- **Try it**
Check every line of the entries for the string "size" and return the ones that contain it.

- **Supplied data**
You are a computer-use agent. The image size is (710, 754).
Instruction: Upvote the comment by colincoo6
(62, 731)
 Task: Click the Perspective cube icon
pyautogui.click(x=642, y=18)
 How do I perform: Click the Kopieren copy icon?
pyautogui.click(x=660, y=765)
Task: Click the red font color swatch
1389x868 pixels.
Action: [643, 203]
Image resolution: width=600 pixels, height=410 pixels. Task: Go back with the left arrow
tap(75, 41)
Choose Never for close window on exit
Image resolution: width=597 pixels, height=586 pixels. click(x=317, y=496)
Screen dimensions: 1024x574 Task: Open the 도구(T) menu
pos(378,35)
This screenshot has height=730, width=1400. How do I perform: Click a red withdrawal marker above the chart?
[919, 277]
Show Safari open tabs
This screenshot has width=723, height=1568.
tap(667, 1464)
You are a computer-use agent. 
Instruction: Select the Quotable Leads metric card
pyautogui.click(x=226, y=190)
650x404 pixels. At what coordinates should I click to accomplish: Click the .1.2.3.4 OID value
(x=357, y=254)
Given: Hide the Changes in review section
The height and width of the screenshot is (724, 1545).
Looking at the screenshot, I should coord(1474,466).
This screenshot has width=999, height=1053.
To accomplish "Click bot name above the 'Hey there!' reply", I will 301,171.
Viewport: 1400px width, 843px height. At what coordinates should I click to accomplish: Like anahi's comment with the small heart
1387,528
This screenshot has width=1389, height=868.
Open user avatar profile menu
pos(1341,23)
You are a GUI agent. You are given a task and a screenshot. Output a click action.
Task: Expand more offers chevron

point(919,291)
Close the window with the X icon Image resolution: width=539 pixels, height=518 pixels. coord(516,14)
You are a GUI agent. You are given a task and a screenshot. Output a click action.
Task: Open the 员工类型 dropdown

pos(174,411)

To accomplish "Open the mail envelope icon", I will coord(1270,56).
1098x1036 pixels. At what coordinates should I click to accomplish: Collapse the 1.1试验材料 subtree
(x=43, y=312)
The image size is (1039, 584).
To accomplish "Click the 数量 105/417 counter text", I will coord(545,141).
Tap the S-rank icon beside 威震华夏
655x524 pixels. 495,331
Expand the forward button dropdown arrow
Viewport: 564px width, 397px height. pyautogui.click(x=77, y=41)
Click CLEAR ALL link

- **Task output**
You are a computer-use agent. The image size is (710, 754).
The image size is (1039, 584).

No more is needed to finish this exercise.